With this in mind, Akamai’s Ian Munford, Director of Product Marketing, Media Solutions, EMEA, has shared his thoughts on the importance of broadcasters protecting their IP – particularly given how rampantly the series has been pirated in the past.
Munford said: “With the final season of Game of Thrones set to premier on Sunday night (or Monday if you’re not planning to be up at 3am in Europe), excitement is hotting up to find out who will end up sitting on the Iron Throne.
It’s one of the most viewed programmes in the world – despite no new episodes being released in 2018, it was still one of the most-watched shows of the year in the US, averaging audiences of 23 million per episode – and it’s now simulcast in 170 countries. However, for all the legitimate viewers, it was also the most-pirated show for six years in a row. Within a week of the final episode of Season 7 premiering, the series was illegally viewed over 1 billion times. 84.7 per cent of these views were streamed. You can currently legally stream Season 7 for £2.49 an episode, so the potential losses here could be enough to break the Iron Bank of Braavos.
Broadcasters wanting to defend their investments in shows like this develop strategies in three key areas: prevention, discovery and enforcement. Using technology to prevent piracy from occurring can range from enhanced proxy detection, to token authentication and media encryption. Technology can help ensure streams are being delivered to genuine viewers in authorised locations and that hijacked content can’t be watched easily.
We now know that technology is not the only answer and as piracy becomes more sophisticated, we need to discover what pirates are doing to keep up. Discovering pirates can be as simple as scraping the dark web for your shows but can also be done through sophisticated forensic watermarking or interrogating delivery logs to find pattern and signatures of piracy attempts. Once you’ve found piracy occurring its important to enforce your policies. Technically, it’s possible to block access, reduce the quality of a stream, or even deliver alternative content.
Why the options? Because, sometimes, it’s best for a pirate to wrongly believe that they’re still stealing content, so they don’t pivot to different attack vector that the broadcaster isn’t expecting. Finally, the long arm of the law is starting to recognize that piracy is a serious crime with the same impact as theft from any retail store and armed with the right data, legislation is starting to make prosecutions more frequent and effective.

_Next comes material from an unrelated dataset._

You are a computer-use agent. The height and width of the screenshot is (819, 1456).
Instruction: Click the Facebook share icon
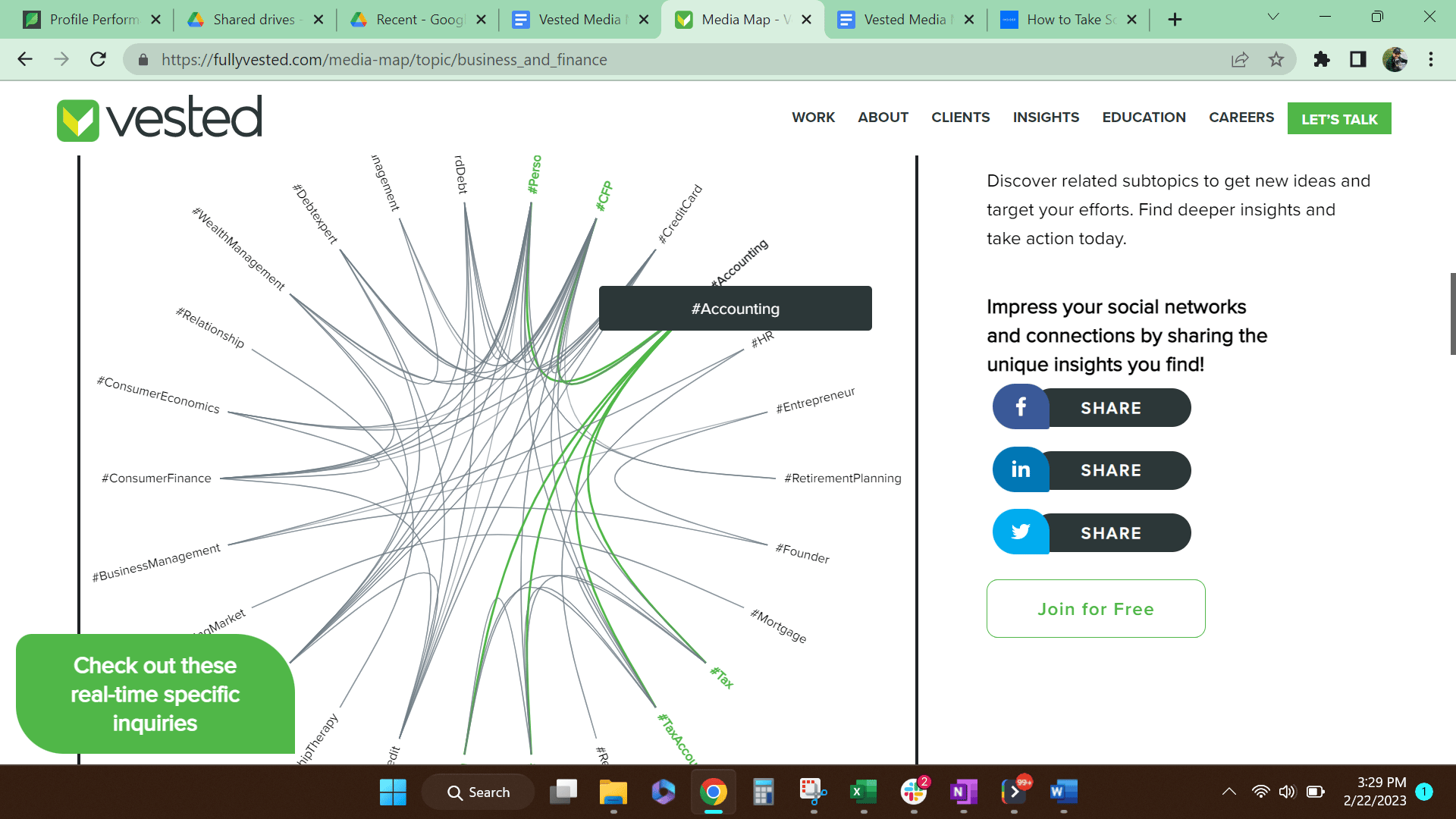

That might sound like a lot to be doing when there are already so many pressures on broadcasters as they deliver marque events. For organisations that want to focus on their core competencies, many of the capabilities can be provided as a service from technology providers and integrated into the broadcasters’ technology stack. Think of it like a Brienne of Tarth, sworn to protect those to whom they’ve pledged fealty.”